Download a copy of Active@ Disk Image
install it in your machine and open the program.
Choose the option to create a RAW image (disc-to-disc)
in this case choose your disk that you installed the windows and the target one of the blank HDDs that you have.
Let him finish the copy and do the rest for the other ones.
After cloning the HDD to all others,conect the HDDs in the computers
and start them so they gonna ask you for drivers and updates from microsoft and thats it.
Imagine the hours that you gonna save replicating the HDDs...
Hope that helps

 

[hjahmad]

yeah i think one of the guys i work with had tried that using acronis. i think it worked to some extent but also not all our machines are sonys or dells. we have some proprietary hardware machines which the HDs can not be removed or reformatted. if they are changed or damaged in anyway, they need to be sent back to the machine manufacturer for around $700 per 80 drive. and we dont want to spend that money. so for those machines, i am trying to get this script to go.
just for my own curiosity though, what is Active@ Disk Image?
thanks
ps, anyone got any ideas on the scripting?

 

[canivari]

yeah i think one of the guys i work with had tried that using acronis. i think it worked to some extent but also not all our machines are sonys or dells. we have some proprietary hardware machines which the HDs can not be removed or reformatted. if they are changed or damaged in anyway, they need to be sent back to the machine manufacturer for around $700 per 80 drive. and we dont want to spend that money. so for those machines, i am trying to get this script to go.
just for my own curiosity though, what is Active@ Disk Image?
thanks
ps, anyone got any ideas on the scripting?

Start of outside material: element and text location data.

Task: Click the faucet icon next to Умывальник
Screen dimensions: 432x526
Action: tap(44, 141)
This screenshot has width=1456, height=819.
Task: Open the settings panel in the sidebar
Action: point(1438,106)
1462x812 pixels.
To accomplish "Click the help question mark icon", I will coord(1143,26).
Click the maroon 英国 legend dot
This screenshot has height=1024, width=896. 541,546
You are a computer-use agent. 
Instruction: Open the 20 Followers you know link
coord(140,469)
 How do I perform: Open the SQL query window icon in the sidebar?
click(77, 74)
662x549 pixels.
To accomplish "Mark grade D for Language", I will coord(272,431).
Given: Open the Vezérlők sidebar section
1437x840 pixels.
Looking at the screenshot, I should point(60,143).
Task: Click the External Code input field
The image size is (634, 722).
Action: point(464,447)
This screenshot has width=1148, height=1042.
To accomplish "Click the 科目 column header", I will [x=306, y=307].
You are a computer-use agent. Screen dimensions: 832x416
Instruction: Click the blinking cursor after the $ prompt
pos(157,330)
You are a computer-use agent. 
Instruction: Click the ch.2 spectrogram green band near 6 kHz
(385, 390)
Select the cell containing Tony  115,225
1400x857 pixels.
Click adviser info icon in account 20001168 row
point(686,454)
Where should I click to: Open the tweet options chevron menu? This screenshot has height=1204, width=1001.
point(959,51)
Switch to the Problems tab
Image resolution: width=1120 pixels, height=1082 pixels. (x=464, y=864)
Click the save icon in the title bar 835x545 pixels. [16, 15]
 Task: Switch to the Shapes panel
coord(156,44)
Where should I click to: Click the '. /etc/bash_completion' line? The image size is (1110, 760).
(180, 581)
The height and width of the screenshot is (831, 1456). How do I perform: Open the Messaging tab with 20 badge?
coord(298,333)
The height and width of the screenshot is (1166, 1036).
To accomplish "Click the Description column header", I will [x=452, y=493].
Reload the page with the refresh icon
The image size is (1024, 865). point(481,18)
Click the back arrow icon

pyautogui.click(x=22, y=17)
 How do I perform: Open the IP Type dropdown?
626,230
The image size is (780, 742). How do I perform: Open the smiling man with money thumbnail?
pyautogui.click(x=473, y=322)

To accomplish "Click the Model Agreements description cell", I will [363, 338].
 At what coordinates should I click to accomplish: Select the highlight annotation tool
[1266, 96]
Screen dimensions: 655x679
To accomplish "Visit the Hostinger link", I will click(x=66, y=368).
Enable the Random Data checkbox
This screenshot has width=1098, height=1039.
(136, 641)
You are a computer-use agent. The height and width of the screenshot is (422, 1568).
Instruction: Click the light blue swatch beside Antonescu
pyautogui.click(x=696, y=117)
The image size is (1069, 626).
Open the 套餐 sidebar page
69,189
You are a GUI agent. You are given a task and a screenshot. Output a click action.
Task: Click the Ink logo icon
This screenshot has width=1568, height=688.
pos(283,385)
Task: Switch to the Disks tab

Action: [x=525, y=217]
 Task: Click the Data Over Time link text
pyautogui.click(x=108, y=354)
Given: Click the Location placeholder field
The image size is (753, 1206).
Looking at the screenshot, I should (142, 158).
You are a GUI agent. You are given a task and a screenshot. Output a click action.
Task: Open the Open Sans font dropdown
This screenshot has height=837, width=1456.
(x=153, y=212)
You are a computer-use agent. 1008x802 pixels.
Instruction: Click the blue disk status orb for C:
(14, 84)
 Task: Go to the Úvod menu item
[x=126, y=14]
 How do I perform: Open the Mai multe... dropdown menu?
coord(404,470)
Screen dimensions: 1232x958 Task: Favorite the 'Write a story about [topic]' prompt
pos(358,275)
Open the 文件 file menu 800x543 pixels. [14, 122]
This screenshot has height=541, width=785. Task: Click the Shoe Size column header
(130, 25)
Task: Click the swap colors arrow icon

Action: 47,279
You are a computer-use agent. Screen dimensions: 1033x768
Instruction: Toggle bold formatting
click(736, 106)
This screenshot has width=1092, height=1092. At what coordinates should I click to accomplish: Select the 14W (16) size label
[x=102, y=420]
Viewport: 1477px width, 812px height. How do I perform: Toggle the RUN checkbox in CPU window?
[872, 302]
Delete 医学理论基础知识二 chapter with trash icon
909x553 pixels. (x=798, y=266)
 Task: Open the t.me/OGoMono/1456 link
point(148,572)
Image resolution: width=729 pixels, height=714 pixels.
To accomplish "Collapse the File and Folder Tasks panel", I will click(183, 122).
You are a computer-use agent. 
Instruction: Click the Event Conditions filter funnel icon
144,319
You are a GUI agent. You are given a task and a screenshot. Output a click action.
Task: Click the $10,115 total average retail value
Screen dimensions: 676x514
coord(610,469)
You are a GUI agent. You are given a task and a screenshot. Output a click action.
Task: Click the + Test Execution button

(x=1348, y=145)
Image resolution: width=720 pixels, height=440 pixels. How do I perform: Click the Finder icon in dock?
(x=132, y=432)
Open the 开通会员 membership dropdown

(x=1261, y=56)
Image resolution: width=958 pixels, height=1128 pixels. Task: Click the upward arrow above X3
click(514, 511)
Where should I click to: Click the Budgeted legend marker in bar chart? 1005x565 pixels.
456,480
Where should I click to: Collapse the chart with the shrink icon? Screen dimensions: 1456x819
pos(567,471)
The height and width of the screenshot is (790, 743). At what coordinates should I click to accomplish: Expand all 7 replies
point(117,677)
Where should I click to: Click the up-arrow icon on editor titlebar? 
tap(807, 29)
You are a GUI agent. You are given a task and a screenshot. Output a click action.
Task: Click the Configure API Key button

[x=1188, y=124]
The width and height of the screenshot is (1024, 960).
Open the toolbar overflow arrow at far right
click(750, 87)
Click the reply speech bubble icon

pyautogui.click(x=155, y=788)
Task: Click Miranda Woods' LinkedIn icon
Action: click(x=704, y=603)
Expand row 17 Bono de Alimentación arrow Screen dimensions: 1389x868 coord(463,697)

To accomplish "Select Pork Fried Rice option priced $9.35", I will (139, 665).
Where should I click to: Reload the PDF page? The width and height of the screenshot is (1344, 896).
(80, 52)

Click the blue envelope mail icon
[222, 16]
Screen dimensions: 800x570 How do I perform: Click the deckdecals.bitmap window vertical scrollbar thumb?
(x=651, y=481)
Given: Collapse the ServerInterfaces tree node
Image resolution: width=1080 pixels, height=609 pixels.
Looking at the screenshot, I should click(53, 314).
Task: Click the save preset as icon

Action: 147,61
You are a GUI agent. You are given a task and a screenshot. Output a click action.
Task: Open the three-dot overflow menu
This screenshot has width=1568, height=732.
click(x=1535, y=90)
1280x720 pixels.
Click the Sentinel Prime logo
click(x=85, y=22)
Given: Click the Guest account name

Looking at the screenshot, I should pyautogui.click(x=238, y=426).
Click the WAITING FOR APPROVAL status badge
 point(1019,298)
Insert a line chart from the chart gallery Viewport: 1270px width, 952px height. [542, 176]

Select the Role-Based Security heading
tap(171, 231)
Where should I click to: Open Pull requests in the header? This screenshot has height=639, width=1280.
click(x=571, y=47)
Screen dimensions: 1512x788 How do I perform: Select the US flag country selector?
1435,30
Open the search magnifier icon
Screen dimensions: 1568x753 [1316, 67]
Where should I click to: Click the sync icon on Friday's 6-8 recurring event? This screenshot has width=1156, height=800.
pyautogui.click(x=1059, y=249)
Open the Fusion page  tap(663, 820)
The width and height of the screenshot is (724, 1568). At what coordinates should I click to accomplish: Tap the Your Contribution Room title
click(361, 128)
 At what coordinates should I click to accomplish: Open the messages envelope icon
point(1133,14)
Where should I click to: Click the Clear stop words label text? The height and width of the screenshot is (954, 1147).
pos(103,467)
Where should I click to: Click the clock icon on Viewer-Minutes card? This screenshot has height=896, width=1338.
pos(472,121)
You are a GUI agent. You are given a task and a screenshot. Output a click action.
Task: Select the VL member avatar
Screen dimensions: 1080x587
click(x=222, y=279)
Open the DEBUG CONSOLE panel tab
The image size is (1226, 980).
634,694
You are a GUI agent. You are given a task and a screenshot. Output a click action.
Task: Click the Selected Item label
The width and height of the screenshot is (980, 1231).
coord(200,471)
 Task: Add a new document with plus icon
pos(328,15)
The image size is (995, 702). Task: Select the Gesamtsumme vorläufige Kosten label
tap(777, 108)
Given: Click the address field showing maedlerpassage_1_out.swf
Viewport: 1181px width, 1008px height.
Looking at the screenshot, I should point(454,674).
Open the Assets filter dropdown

Take a look in Active@ Disk Image here:

http://www.disk-image.net/

 

[hjahmad]

maybe there is a way to use a flash drive to import all the computers settings onto a computer? without hd replication or imaging?

 

[canivari]

maybe there is a way to use a flash drive to import all the computers settings onto a computer? without hd replication or imaging?

Yes..i think so..
You can get an USB external case for the HDDs and download a copy of live XP..create 2 partitions in a disk (in one put the live xp to boot and the second partition to have the image from the source disk.
You could boot from live xp,install the Active@ Disk Image and transfer
the image from the other partition to the HDD inside of the computer..
Well to respond to your earlier anwser..yes there is two ways of doing it (one with AD) and the other you could try Files and settings transfer wizard that comes with XP.
To acess that select start,
-run
-migwiz.exe
-hit enter
-choose the files that you want to backup and copy them to a PEN (remember that the pen got to be formatted in NTFS or else you will
lose NTFS permisions!)
Install normally a new computer with XP and run the migwiz.exe again in there and import the files.
Hope that helps

 

[hjahmad]

i might use that for myself, but i meant something that could just send and change the settings of an already installed xp system without having to do any of this kind of stuff.
kinda like doing a transfer of settings when getting a new computer or something. but with every little thing. permissions, accounts, security, etc.

 

[canivari]

i might use that for myself, but i meant something that could just send and change the settings of an already installed xp system without having to do any of this kind of stuff.
kinda like doing a transfer of settings when getting a new computer or something. but with every little thing. permissions, accounts, security, etc.

Well the files and permissions (that are atached with the files it self, yes its possible) but user accounts and security dont think so..At least that i know of.